Global Stock Markets Drop Amid Covid-19 (Coronavirus) Fears
Fragile stock markets saw some of their biggest drops in recent times due to worries about coronavirus (officially now called Covid-19) causing greater economic slowdowns, although analysts feel this will be a temporary blip.
Detailed Stock Market Losses
The Dow Jones fell 1,000 points (or 3.5%) on the 24th, and the S&P 500 closed down by 3.3%.
The Nasdaq also dropped by 3.7%. These falls were matched by the FTSE 100 share index in the UK which was down by 3.3% on the day, the biggest losses since early 2016.
Italy was impacted even more dramatically as stock markets in Milan dropped by virtually 6%.

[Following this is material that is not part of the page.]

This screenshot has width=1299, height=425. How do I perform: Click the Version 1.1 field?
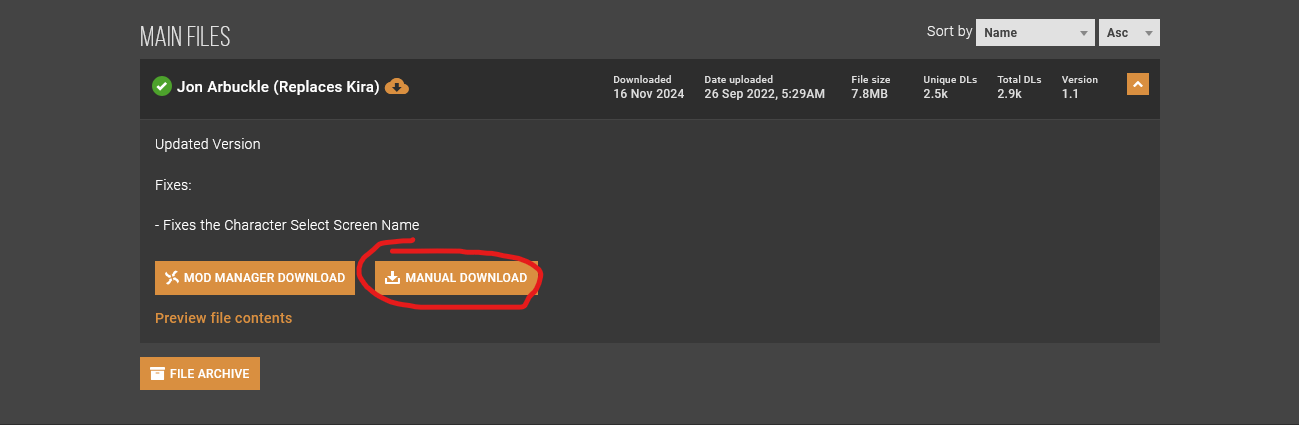[x=1079, y=87]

Although, this is hardly surprising as Italy has seen the worst European outbreak of coronavirus to date. Even the annual Venice Carnival was in lockdown over the weekend of 22 February.
Good News For Gold
If you were wise enough to invest in gold in the past few weeks you’ll have had good results, though. Gold hit its highest prices in seven years during 24 February.
China has been worst hit by coronavirus to date, and was the country in which the condition originated.
Russ Mould, an investment director at A J Bell commented:
“There has been so much complacency in recent weeks from investors, despite clear signs that China’s economy is facing a large hit and that supply chains around the world were being disrupted.
Markets initially wobbled in January but quickly bounced back, implying that investors didn’t see the coronavirus as a serious threat to corporate earnings. They may now be reappraising the situation.”
The Nikkei also traded poorly throughout the day, and was down by 4.5% at one point, shares did rally towards the end of trading and closed the day by drops of 3.3% in total.
Most analysts feel the fears of a global economic slowdown are exaggerated, though.
Margaret Yang, from CMC Markets, said:
“Those who expect the virus to kick off a global recession might be disappointed, as the impact is likely to be temporary. Central banks around the globe are ready to inject liquidity and cut down interest rates to cushion the headwind.”